If you have a measure on a countable set, lets number it 0, 1, 2, .. then you must have: m(i) >= 0 (since it's a measure).

And must also have

1 = m(0) + m(1) + ... (because it's a measure)

so

1 = Lim S(i)

Where S(i) is the partial sum going from 0 to i.

But if each m(i) = 0, then each partial sum is zero.

So 1 = Lim 0 = 0

[danbruc]

There is probably something wrong with this, but I was thinking something like the following.

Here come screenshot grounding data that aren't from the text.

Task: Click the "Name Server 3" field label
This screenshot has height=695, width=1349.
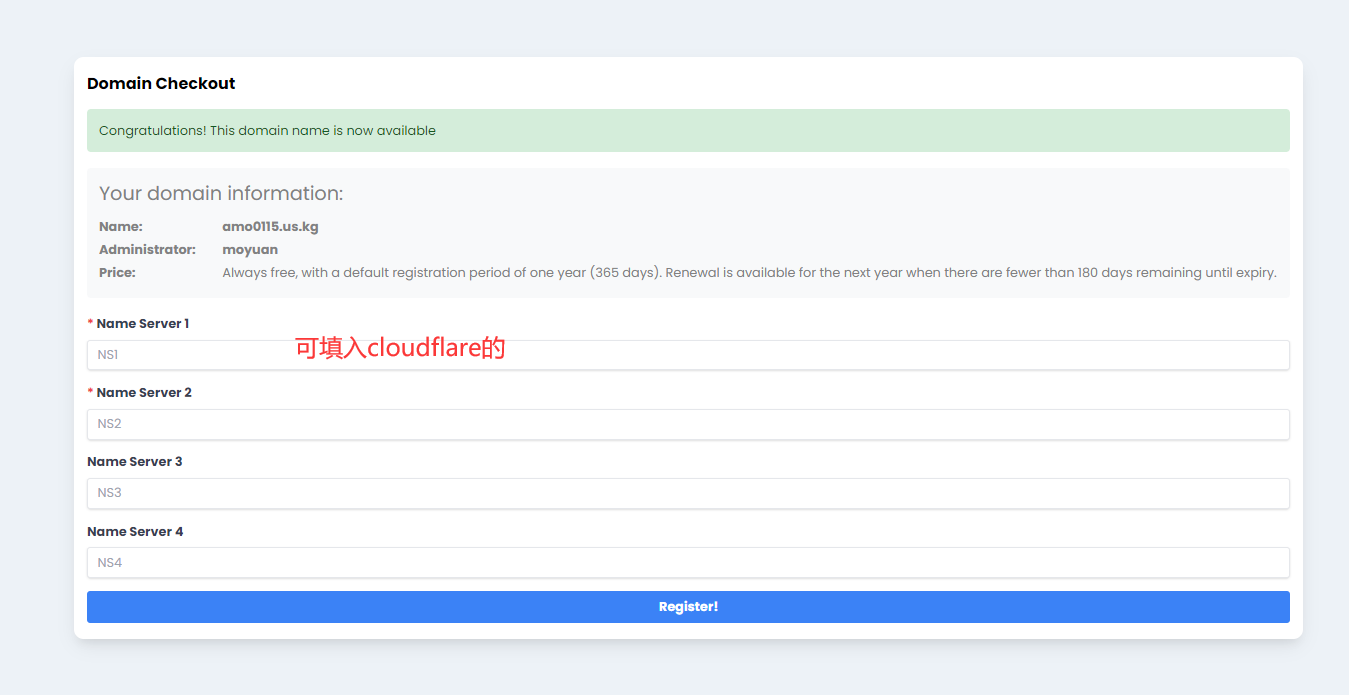Action: tap(135, 461)
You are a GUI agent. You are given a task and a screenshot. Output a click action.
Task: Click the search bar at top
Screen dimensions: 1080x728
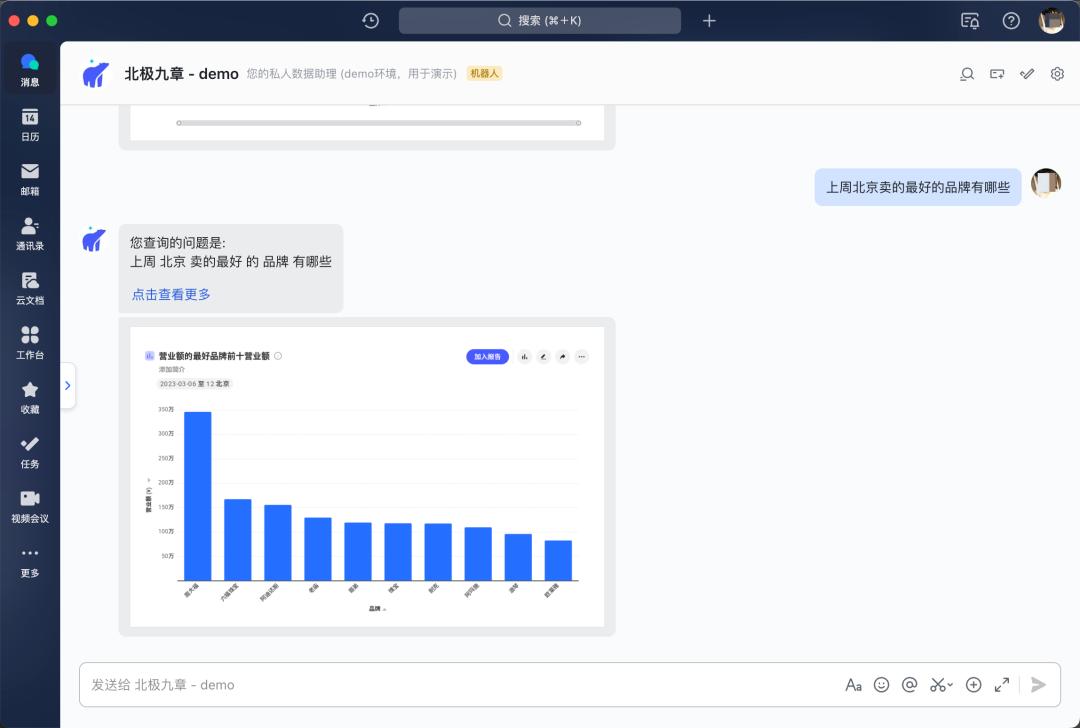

Take the sequence of sets M(n) = { 0, 1, 2, ... n - 1 } with measure m(n, i) = 1 / n. The m(n, i) are non-negative and the sum over all m(n, i) for a fixed n is 1. Then take the limit. The set M(n) will seemingly approach the natural numbers but I am not sure that this is valid. The m(n, i) will approach 0, I think that is uncontroversial. But I guess it might not be valid to argue that the sum remains 1 even though it seemingly equals n * 1 / n.

[rsj_hn]

No, you can't interchange limits like that.

In your case, when you say "sum" of the n identical things, you just mean multiplying n by the integer 1/n.

So you have 1 = 1/n *n != lim(1/n)lim(n). The last is an indeterminate form of 0*infinity and so you don't get to conclude that it's one.

[danbruc]

I would actually want to use only one limit, not two independent limits. And if I throw this [1] at Wolfram Alpha it actually says 1. I have a set of n elements with measure 1/n and then grow the set towards infinity while simultaneously shrinking the measure.

I agree that this does not work if growing the set and shrinking the measures are two independent limiting processes very similar to how integrating x dx from minus to plus infinity yields infinity if you have independent integration limits [2] but yields 0 if the integration limits are not independent [3].

I am still happy to accept that it requires uncountable sets but I am not convinced by the argument you provided, that the limit does not work out. I think there must be a different issue, some other property of probability measures that fails.

EDIT: I also finally did a little bit of searching and while I did not read much yet, it seems that the problems indeed arise from additivity as you hinted at with the partial sums. But I also found that there are actually ways to have uniform distributions on the natural number [4] if one uses non-standard axioms, but I only skimmed the paper for the moment.

[1] https://www.wolframalpha.com/input/?i=lim_%28n-%3E%E2%88%9E%...

[2] https://www.wolframalpha.com/input/?i=lim_%28a-%3E-%E2%88%9E...

[3] https://www.wolframalpha.com/input/?i=lim_%28a-%3E%E2%88%9E%...

[3] http://cetus.stat.cmu.edu/tr/tr814/tr814.pdf